WHAT YOU NEED TO DO: Repeat the entries exactly. Leave nothing out.

DATA TO PROCESS:
::::

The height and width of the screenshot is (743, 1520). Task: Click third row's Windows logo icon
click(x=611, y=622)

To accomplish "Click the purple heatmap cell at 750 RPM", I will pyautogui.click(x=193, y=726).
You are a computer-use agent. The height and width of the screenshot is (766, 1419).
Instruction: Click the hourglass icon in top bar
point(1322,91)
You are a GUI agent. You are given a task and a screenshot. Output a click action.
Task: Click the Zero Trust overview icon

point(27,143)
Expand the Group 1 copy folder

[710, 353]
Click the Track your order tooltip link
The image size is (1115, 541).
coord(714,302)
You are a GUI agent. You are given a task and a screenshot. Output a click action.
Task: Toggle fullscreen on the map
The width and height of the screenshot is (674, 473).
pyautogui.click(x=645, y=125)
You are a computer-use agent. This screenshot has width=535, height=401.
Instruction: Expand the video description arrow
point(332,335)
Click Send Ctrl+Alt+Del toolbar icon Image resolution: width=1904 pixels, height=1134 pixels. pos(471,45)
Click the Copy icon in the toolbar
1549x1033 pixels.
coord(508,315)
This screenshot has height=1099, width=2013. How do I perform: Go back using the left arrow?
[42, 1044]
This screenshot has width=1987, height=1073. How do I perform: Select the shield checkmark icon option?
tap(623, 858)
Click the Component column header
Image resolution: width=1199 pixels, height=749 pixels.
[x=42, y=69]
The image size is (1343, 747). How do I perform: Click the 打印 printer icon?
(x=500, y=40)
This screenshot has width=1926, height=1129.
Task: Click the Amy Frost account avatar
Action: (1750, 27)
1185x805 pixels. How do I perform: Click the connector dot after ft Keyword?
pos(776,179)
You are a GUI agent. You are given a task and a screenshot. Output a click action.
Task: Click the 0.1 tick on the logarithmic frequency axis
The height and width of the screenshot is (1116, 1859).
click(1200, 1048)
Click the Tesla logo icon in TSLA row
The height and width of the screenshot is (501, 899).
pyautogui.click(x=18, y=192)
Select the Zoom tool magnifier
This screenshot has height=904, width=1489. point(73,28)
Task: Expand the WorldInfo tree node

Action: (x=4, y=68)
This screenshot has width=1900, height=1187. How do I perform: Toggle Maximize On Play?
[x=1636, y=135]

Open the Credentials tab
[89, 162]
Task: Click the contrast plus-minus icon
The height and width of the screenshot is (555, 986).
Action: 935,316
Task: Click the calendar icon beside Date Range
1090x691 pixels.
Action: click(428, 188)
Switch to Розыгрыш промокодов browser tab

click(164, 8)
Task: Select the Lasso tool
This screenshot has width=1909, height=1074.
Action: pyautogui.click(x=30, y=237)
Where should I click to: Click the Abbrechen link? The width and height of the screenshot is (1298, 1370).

::::

TASK SOLUTION:
The height and width of the screenshot is (743, 1520). Task: Click third row's Windows logo icon
click(x=611, y=622)

To accomplish "Click the purple heatmap cell at 750 RPM", I will pyautogui.click(x=193, y=726).
You are a computer-use agent. The height and width of the screenshot is (766, 1419).
Instruction: Click the hourglass icon in top bar
point(1322,91)
You are a GUI agent. You are given a task and a screenshot. Output a click action.
Task: Click the Zero Trust overview icon

point(27,143)
Expand the Group 1 copy folder

[710, 353]
Click the Track your order tooltip link
The image size is (1115, 541).
coord(714,302)
You are a GUI agent. You are given a task and a screenshot. Output a click action.
Task: Toggle fullscreen on the map
The width and height of the screenshot is (674, 473).
pyautogui.click(x=645, y=125)
You are a computer-use agent. This screenshot has width=535, height=401.
Instruction: Expand the video description arrow
point(332,335)
Click Send Ctrl+Alt+Del toolbar icon Image resolution: width=1904 pixels, height=1134 pixels. pos(471,45)
Click the Copy icon in the toolbar
1549x1033 pixels.
coord(508,315)
This screenshot has height=1099, width=2013. How do I perform: Go back using the left arrow?
[42, 1044]
This screenshot has width=1987, height=1073. How do I perform: Select the shield checkmark icon option?
tap(623, 858)
Click the Component column header
Image resolution: width=1199 pixels, height=749 pixels.
[x=42, y=69]
The image size is (1343, 747). How do I perform: Click the 打印 printer icon?
(x=500, y=40)
This screenshot has width=1926, height=1129.
Task: Click the Amy Frost account avatar
Action: (1750, 27)
1185x805 pixels. How do I perform: Click the connector dot after ft Keyword?
pos(776,179)
You are a GUI agent. You are given a task and a screenshot. Output a click action.
Task: Click the 0.1 tick on the logarithmic frequency axis
The height and width of the screenshot is (1116, 1859).
click(1200, 1048)
Click the Tesla logo icon in TSLA row
The height and width of the screenshot is (501, 899).
pyautogui.click(x=18, y=192)
Select the Zoom tool magnifier
This screenshot has height=904, width=1489. point(73,28)
Task: Expand the WorldInfo tree node

Action: (x=4, y=68)
This screenshot has width=1900, height=1187. How do I perform: Toggle Maximize On Play?
[x=1636, y=135]

Open the Credentials tab
[89, 162]
Task: Click the contrast plus-minus icon
The height and width of the screenshot is (555, 986).
Action: 935,316
Task: Click the calendar icon beside Date Range
1090x691 pixels.
Action: click(428, 188)
Switch to Розыгрыш промокодов browser tab

click(164, 8)
Task: Select the Lasso tool
This screenshot has width=1909, height=1074.
Action: pyautogui.click(x=30, y=237)
Where should I click to: Click the Abbrechen link? The width and height of the screenshot is (1298, 1370).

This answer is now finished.